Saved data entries

--*--

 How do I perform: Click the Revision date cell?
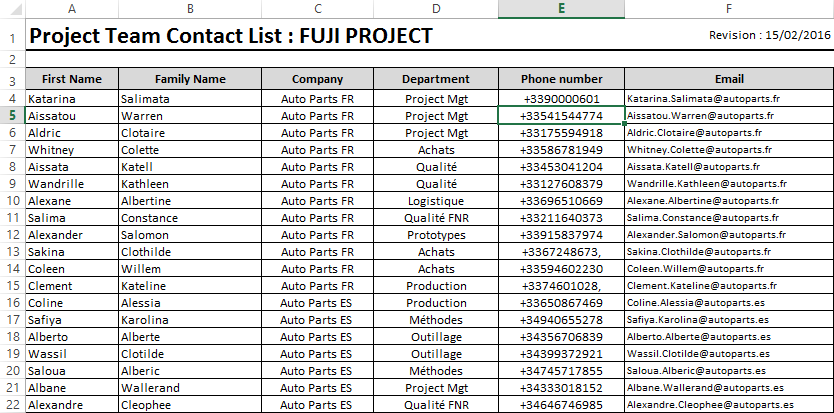pyautogui.click(x=769, y=36)
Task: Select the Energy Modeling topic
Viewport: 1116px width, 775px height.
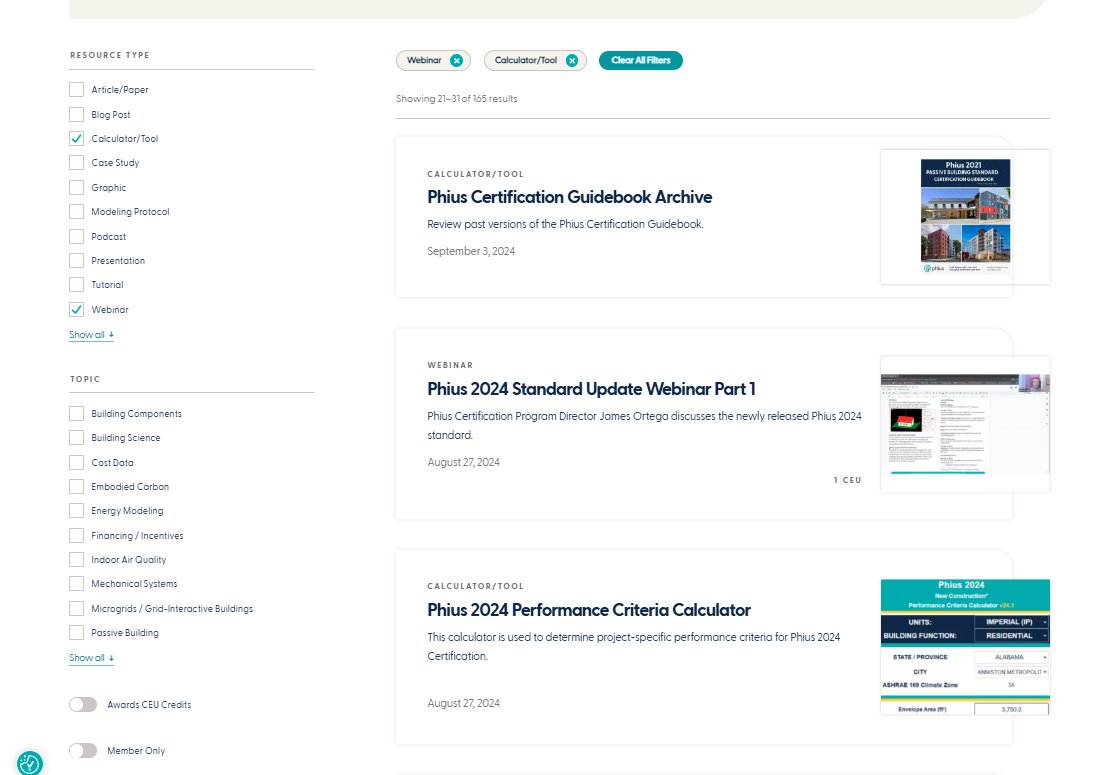Action: [76, 510]
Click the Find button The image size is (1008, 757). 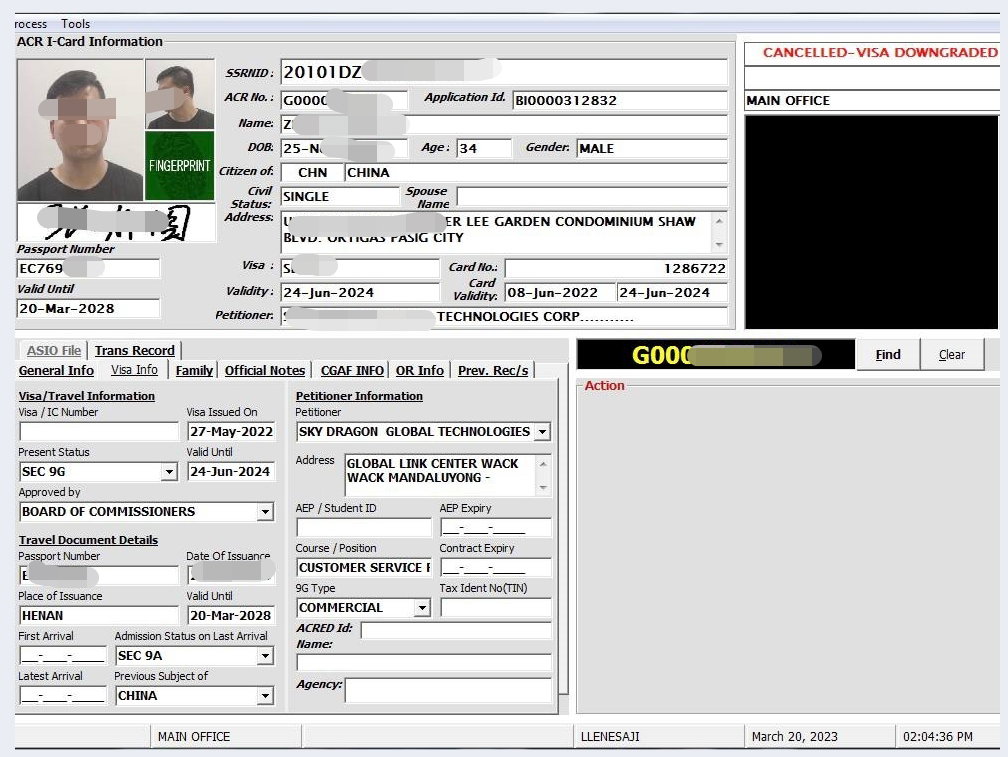[887, 354]
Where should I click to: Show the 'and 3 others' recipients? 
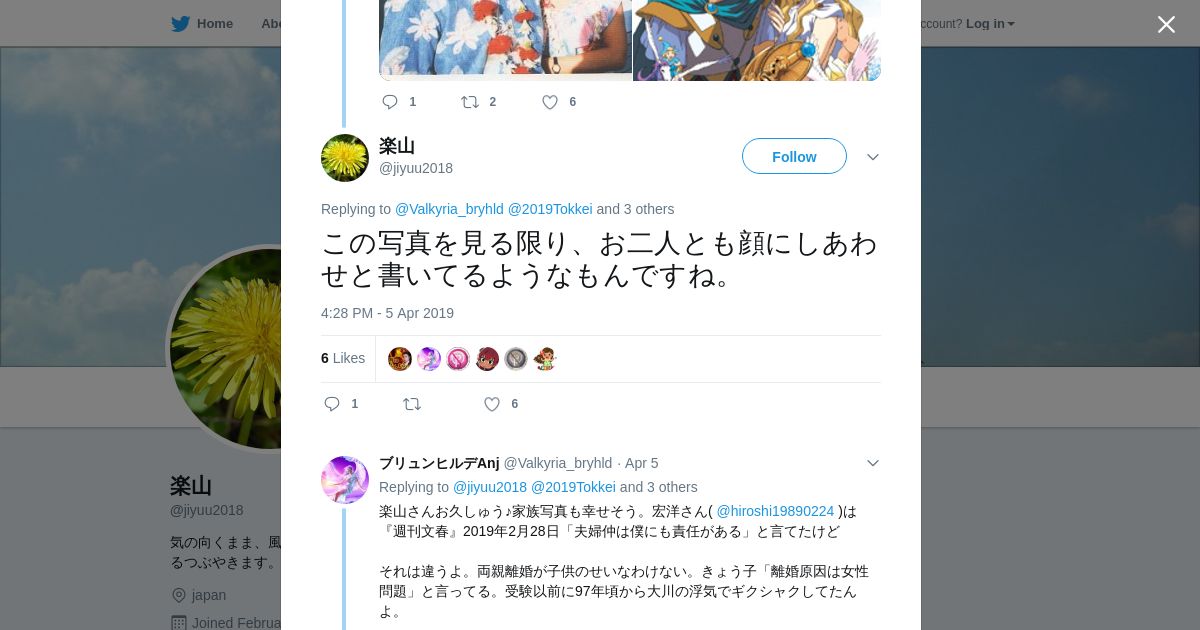(x=635, y=209)
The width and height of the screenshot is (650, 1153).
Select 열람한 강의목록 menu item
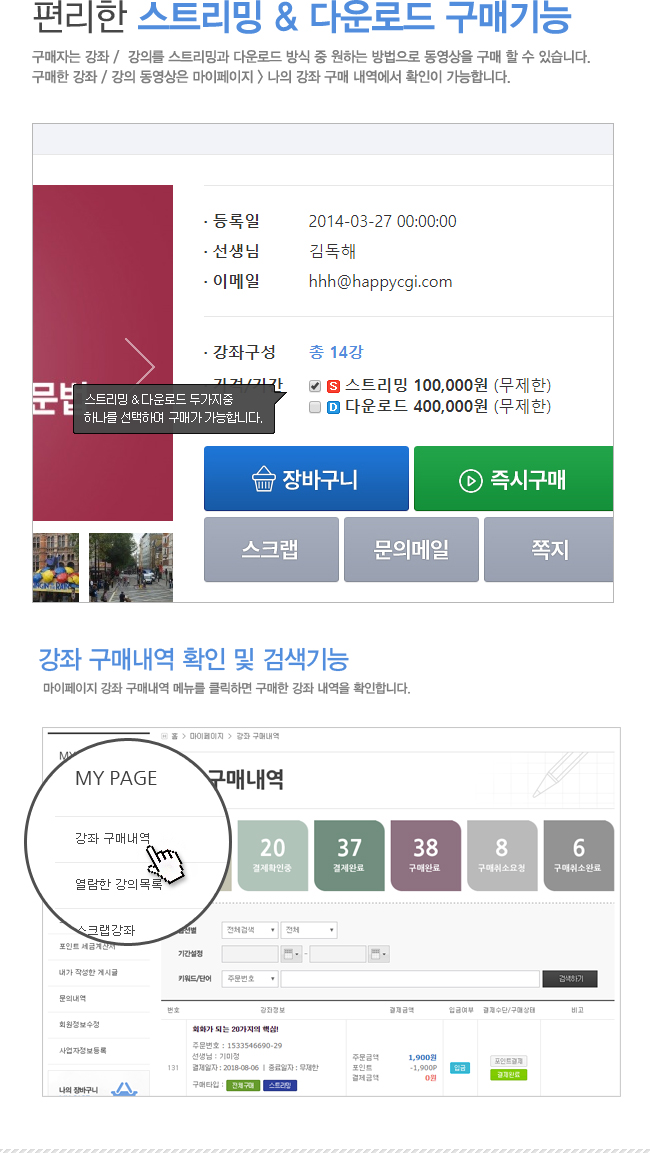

--*--

**Requirement**
Count the lines above in which the string "Select" occurs. Give that number and nothing else.

**Response below**
2